#### [Activity]
Would you write out the lines from the one containing "Given: Open Google Chrome from the taskbar" to the end of the records below, exactly and in full, please?

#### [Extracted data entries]
◆ ◆ ◆
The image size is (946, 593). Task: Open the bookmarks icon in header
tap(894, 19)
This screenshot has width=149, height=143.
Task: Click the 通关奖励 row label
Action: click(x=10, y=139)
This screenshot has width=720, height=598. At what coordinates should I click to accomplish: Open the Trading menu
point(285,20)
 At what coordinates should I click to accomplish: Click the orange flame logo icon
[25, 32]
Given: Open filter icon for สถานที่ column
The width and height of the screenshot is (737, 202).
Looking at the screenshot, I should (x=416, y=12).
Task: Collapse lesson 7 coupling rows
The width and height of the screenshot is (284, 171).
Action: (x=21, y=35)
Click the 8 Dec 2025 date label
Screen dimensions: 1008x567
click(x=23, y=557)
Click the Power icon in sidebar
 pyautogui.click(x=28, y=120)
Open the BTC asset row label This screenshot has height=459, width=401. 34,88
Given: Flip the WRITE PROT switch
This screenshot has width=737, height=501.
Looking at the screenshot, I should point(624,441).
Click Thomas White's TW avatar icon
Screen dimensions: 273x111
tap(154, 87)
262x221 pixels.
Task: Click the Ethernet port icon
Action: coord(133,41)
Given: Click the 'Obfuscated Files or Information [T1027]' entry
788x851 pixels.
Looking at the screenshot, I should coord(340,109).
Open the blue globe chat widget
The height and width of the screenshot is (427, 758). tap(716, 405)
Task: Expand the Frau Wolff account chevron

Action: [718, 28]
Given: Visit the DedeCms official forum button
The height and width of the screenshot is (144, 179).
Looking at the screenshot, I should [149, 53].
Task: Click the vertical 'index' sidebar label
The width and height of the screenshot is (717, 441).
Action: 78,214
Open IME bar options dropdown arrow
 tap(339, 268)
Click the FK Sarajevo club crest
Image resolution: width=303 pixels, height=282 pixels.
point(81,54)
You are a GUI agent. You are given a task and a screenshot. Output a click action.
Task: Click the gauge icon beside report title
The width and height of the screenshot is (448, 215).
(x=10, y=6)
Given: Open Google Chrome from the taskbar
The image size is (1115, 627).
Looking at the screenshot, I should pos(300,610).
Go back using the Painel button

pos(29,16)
◆ ◆ ◆
#### [Written solution]
Given: Open Google Chrome from the taskbar
The image size is (1115, 627).
Looking at the screenshot, I should pos(300,610).
Go back using the Painel button

pos(29,16)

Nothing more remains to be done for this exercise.